INFORMATION GIVEN:
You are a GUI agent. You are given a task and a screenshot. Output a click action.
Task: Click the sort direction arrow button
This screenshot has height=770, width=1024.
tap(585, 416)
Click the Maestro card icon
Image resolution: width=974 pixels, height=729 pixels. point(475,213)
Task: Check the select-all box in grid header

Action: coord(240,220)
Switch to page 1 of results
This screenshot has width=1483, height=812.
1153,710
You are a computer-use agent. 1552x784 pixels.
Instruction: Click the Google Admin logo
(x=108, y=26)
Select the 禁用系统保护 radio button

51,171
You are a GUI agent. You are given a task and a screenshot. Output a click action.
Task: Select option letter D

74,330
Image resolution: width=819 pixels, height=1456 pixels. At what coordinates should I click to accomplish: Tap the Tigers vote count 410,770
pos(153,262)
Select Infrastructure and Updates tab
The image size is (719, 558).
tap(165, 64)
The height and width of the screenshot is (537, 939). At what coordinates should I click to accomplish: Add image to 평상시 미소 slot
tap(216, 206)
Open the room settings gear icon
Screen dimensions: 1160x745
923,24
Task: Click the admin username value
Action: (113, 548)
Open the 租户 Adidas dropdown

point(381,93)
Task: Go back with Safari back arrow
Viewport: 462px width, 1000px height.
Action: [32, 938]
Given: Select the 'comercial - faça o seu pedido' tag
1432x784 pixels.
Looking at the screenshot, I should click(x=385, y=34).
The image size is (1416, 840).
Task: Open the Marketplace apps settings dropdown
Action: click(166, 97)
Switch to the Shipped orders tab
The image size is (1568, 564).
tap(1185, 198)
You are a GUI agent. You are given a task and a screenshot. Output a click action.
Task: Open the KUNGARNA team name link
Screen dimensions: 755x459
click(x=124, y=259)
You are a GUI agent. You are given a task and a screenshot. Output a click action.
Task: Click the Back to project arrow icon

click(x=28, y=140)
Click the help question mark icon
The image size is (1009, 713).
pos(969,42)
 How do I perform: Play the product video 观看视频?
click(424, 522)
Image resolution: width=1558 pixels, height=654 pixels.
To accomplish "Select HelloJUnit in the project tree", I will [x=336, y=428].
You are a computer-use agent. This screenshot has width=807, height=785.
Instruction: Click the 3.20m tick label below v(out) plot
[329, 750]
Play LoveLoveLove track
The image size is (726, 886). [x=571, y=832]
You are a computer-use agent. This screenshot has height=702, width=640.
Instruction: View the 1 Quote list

AIM: Rewrite all of the material above, replacing "GUI agent" with "interface agent" at every occurrence and changing nothing else.

RIGHT ANSWER:
You are a interface agent. You are given a task and a screenshot. Output a click action.
Task: Click the sort direction arrow button
This screenshot has height=770, width=1024.
tap(585, 416)
Click the Maestro card icon
Image resolution: width=974 pixels, height=729 pixels. point(475,213)
Task: Check the select-all box in grid header

Action: coord(240,220)
Switch to page 1 of results
This screenshot has width=1483, height=812.
1153,710
You are a computer-use agent. 1552x784 pixels.
Instruction: Click the Google Admin logo
(x=108, y=26)
Select the 禁用系统保护 radio button

51,171
You are a interface agent. You are given a task and a screenshot. Output a click action.
Task: Select option letter D

74,330
Image resolution: width=819 pixels, height=1456 pixels. At what coordinates should I click to accomplish: Tap the Tigers vote count 410,770
pos(153,262)
Select Infrastructure and Updates tab
The image size is (719, 558).
tap(165, 64)
The height and width of the screenshot is (537, 939). At what coordinates should I click to accomplish: Add image to 평상시 미소 slot
tap(216, 206)
Open the room settings gear icon
Screen dimensions: 1160x745
923,24
Task: Click the admin username value
Action: (113, 548)
Open the 租户 Adidas dropdown

point(381,93)
Task: Go back with Safari back arrow
Viewport: 462px width, 1000px height.
Action: [32, 938]
Given: Select the 'comercial - faça o seu pedido' tag
1432x784 pixels.
Looking at the screenshot, I should click(x=385, y=34).
The image size is (1416, 840).
Task: Open the Marketplace apps settings dropdown
Action: click(166, 97)
Switch to the Shipped orders tab
The image size is (1568, 564).
tap(1185, 198)
You are a interface agent. You are given a task and a screenshot. Output a click action.
Task: Open the KUNGARNA team name link
Screen dimensions: 755x459
click(x=124, y=259)
You are a interface agent. You are given a task and a screenshot. Output a click action.
Task: Click the Back to project arrow icon

click(x=28, y=140)
Click the help question mark icon
The image size is (1009, 713).
pos(969,42)
 How do I perform: Play the product video 观看视频?
click(424, 522)
Image resolution: width=1558 pixels, height=654 pixels.
To accomplish "Select HelloJUnit in the project tree", I will [x=336, y=428].
You are a computer-use agent. This screenshot has width=807, height=785.
Instruction: Click the 3.20m tick label below v(out) plot
[329, 750]
Play LoveLoveLove track
The image size is (726, 886). [x=571, y=832]
You are a computer-use agent. This screenshot has height=702, width=640.
Instruction: View the 1 Quote list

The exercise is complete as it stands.